Two-dimensional vehicular movement modelling at intersections based on optimal control

Modeling traffic flow at intersections is essential for the design, control, and management of intersections. A challenging feature of microscopic modeling vehicular movement at intersections is that drivers can choose among an infinite number of alternative traveling paths and speeds. This makes it fundamentally different from structured straight road sections with lanes. This study proposes a novel method to model the trajectories of vehicles in two-dimensional space and speed. Based on optimal control theory, it assumes drivers schedule their driving behavior, including the steering and acceleration, to minimize the predicted costs. The costs contain the running costs, which consist of the travel time and driving smoothness (longitudinally and laterally), and the terminal cost, which penalizes the deviations from the desired final state. Different than conventional methods, the vehicle motion dynamics are formulated in distance rather than in time.

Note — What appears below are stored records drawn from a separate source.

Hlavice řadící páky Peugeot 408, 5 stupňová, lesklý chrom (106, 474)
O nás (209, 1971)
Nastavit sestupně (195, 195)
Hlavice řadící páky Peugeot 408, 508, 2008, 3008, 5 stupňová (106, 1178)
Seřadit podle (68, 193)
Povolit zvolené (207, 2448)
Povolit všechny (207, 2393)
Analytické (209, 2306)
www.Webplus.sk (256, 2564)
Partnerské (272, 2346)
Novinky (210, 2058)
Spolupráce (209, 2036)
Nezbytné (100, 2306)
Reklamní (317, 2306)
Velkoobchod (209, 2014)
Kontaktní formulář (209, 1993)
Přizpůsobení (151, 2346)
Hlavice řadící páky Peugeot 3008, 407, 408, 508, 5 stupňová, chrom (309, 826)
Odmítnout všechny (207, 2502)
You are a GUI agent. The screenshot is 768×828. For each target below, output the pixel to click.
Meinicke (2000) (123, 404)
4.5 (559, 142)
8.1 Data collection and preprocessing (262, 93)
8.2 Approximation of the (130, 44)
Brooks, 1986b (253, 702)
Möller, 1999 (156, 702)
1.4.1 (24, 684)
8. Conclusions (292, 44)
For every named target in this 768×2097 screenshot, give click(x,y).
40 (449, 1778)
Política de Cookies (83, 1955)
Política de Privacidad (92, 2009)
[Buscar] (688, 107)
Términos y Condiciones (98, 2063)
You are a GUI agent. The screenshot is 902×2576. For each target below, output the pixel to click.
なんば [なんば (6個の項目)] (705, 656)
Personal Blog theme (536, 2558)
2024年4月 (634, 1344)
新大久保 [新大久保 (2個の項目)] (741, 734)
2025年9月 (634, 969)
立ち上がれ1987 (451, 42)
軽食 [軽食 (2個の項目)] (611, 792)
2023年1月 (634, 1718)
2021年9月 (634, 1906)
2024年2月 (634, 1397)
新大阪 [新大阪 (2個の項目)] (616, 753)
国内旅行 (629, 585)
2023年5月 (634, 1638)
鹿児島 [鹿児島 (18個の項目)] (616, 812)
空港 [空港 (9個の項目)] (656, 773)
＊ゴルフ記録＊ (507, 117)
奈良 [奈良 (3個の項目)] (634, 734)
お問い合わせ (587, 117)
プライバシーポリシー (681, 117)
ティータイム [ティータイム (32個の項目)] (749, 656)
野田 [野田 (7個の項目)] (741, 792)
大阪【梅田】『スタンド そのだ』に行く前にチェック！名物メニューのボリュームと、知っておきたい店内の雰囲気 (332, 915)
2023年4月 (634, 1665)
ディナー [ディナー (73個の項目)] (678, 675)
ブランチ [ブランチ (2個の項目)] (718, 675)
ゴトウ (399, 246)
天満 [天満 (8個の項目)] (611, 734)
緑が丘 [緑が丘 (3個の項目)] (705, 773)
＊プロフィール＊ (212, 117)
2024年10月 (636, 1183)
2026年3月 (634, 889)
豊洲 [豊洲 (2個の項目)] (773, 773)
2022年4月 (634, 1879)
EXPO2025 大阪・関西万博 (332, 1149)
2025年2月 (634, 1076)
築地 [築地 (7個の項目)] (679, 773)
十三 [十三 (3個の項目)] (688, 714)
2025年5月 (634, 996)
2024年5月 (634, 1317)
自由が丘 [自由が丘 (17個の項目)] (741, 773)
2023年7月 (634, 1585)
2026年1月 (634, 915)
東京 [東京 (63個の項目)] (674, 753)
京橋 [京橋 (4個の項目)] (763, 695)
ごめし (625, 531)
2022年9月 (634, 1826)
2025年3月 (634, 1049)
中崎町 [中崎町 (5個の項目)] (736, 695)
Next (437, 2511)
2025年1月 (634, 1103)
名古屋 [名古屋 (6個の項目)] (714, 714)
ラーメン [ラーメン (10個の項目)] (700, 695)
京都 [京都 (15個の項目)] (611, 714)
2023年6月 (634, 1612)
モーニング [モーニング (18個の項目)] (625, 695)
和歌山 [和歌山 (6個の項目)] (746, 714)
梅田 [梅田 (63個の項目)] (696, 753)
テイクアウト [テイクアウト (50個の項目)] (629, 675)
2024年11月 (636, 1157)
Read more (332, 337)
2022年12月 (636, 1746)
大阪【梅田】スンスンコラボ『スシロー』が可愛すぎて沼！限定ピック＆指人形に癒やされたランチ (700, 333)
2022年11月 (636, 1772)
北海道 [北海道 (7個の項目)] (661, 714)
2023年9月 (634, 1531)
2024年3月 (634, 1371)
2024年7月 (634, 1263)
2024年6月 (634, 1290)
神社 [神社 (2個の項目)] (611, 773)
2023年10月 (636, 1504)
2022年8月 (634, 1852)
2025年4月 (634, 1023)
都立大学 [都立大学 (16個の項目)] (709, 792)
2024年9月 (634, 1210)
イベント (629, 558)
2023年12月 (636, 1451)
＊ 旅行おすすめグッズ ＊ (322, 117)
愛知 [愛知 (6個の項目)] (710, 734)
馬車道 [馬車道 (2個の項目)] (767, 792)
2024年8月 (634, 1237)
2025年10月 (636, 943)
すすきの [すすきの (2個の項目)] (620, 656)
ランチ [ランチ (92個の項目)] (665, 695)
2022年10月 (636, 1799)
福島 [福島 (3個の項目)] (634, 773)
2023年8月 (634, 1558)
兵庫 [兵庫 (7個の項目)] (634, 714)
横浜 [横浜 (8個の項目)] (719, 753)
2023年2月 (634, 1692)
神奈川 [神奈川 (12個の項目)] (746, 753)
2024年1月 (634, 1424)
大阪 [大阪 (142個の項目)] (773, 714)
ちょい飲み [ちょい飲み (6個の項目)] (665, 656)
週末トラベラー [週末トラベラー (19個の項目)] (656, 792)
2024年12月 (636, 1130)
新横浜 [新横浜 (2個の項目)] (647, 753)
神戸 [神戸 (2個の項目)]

The model is solved by an iterative numerical solution algorithm based on the Minimum Principle of Pontryagin. The descriptive power, plausibility, and accuracy of the proposed model are investigated by comparing the calculated results under several cases, which can be solved from symmetry or analytically. The proposed model is further calibrated and validated using empirical trajectory data, and the quality of the predicted trajectory is confirmed. Qualitatively, the optimal trajectory changes in the range of the shortest path and smoothest path under different weights of the running cost. The proposed model can be used as a starting point and extended with more considerations of intersection operation in the real world for future applications.